→ **Dataset excerpts**:
------------

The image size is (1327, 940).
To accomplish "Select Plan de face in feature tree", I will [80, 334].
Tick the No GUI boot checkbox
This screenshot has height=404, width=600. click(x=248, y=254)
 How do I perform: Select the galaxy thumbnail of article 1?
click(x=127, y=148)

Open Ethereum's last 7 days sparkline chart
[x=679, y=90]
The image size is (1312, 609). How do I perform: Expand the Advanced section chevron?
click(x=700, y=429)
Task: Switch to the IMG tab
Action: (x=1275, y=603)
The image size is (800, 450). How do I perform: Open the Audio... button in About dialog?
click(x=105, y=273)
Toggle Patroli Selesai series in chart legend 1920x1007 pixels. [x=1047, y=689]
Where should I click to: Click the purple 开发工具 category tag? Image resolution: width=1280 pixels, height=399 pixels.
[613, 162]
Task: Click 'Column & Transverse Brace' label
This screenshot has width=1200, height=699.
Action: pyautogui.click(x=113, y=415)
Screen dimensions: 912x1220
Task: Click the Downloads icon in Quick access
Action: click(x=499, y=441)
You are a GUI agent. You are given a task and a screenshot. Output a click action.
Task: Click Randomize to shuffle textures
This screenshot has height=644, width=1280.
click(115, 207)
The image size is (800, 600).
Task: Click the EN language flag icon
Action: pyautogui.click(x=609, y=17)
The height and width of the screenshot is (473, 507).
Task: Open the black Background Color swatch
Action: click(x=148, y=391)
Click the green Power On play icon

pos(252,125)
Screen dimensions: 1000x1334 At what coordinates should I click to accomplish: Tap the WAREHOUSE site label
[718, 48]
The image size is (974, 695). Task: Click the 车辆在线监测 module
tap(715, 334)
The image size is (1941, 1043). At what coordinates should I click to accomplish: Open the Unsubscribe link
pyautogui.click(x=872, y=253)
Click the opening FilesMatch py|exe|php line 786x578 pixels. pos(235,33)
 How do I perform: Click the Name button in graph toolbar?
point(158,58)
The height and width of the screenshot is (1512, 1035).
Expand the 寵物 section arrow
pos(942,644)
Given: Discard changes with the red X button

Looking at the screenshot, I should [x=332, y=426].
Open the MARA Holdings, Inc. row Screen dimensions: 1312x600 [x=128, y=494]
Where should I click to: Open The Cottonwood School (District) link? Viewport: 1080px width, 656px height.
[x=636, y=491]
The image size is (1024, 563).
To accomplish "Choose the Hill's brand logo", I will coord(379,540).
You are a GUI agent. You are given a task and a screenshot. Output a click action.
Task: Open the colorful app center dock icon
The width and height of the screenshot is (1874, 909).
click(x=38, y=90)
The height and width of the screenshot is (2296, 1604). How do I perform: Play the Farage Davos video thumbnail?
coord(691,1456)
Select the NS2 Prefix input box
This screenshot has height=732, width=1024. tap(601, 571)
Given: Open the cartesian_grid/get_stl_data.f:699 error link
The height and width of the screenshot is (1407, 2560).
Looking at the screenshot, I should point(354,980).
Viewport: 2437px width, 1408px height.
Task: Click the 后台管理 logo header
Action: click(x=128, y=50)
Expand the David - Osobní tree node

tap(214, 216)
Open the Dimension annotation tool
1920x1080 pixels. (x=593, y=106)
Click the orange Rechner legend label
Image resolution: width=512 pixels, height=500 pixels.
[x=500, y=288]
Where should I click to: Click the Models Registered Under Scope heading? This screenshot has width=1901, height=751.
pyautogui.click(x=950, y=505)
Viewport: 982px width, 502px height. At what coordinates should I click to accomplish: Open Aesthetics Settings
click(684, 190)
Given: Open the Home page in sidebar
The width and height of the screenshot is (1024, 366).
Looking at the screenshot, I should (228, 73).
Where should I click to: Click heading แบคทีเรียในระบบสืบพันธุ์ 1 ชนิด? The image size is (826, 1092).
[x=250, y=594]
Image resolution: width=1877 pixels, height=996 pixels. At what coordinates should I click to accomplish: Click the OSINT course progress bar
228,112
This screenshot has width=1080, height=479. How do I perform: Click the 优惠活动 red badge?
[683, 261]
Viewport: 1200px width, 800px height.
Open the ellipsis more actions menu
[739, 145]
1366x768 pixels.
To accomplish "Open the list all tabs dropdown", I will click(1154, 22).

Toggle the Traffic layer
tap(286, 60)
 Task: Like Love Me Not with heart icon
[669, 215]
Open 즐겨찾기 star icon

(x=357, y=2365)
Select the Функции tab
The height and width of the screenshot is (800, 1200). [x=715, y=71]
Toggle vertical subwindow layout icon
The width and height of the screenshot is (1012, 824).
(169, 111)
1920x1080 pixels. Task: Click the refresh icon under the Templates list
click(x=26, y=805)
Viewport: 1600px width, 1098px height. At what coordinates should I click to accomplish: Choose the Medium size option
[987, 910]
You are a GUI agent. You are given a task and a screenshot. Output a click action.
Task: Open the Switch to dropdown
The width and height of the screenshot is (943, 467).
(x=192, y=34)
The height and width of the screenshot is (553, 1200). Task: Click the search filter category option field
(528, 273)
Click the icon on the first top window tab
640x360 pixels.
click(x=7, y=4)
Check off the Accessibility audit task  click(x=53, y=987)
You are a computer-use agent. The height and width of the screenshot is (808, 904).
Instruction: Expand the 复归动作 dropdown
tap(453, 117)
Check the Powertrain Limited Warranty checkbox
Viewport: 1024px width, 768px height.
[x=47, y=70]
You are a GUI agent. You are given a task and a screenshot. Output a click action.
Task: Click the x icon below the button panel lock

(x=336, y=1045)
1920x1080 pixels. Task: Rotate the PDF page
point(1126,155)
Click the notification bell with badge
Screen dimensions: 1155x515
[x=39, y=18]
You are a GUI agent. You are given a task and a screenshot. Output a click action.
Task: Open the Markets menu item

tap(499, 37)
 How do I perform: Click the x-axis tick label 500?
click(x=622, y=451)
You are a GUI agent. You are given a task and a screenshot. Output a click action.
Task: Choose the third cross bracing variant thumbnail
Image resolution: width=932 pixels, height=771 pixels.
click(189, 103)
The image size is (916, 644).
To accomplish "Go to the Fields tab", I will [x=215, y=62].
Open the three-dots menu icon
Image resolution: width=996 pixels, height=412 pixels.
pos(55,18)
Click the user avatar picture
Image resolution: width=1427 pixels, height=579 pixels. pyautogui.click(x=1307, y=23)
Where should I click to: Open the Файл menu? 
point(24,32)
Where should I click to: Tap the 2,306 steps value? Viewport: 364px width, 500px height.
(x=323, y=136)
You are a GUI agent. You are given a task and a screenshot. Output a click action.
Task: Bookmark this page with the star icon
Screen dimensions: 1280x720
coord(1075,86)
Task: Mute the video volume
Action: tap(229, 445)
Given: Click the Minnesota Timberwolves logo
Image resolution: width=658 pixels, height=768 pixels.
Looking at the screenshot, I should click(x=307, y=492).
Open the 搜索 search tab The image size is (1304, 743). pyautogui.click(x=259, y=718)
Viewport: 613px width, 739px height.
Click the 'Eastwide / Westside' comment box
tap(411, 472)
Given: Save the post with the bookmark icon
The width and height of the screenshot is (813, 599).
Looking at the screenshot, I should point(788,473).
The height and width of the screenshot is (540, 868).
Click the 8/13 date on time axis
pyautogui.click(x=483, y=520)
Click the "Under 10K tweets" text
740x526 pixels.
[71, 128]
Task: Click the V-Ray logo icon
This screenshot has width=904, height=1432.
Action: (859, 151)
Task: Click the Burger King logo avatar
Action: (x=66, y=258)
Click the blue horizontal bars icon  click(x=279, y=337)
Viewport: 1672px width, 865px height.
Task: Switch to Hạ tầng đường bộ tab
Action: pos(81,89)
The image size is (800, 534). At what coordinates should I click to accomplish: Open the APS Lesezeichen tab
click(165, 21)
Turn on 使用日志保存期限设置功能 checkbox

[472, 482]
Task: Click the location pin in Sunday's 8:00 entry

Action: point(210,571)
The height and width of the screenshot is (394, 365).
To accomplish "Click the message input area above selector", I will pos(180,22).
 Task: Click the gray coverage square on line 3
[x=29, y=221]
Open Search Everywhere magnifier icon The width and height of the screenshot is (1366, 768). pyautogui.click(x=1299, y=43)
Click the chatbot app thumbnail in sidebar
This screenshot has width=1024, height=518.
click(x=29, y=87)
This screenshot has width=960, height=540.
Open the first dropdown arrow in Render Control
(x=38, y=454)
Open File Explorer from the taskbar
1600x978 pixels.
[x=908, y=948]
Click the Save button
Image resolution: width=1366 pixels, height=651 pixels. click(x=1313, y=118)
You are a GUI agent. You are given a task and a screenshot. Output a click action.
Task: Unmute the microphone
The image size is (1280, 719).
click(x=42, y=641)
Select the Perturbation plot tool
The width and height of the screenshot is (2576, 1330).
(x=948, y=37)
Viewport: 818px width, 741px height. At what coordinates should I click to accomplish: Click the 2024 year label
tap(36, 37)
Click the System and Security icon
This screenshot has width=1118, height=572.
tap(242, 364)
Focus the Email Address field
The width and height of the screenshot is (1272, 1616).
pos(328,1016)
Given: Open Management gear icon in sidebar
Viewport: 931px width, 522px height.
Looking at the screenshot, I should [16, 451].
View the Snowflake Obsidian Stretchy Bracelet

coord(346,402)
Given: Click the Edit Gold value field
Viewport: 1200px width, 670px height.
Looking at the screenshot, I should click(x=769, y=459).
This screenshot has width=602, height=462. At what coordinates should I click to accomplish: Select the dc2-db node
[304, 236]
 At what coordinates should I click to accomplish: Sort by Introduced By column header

------------

→ **Your instructions**:
Output, with no changes, the rows starting with the line that contains "The image size is (916, 644)." and going on through the line that contains "point(24,32)", including both of those lines.

→ **Final result**:
The image size is (916, 644).
To accomplish "Go to the Fields tab", I will [x=215, y=62].
Open the three-dots menu icon
Image resolution: width=996 pixels, height=412 pixels.
pos(55,18)
Click the user avatar picture
Image resolution: width=1427 pixels, height=579 pixels. pyautogui.click(x=1307, y=23)
Where should I click to: Open the Файл menu? 
point(24,32)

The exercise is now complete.